THE PROBLEM: Your response needs to be the data below, retyped exactly.

(Collected data entries)
========================================

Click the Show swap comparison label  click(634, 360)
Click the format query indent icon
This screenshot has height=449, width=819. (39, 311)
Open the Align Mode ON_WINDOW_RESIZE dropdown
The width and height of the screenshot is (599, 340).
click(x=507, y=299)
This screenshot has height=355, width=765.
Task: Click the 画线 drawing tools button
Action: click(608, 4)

========================================

THE ANSWER:
Click the Show swap comparison label  click(634, 360)
Click the format query indent icon
This screenshot has height=449, width=819. (39, 311)
Open the Align Mode ON_WINDOW_RESIZE dropdown
The width and height of the screenshot is (599, 340).
click(x=507, y=299)
This screenshot has height=355, width=765.
Task: Click the 画线 drawing tools button
Action: click(608, 4)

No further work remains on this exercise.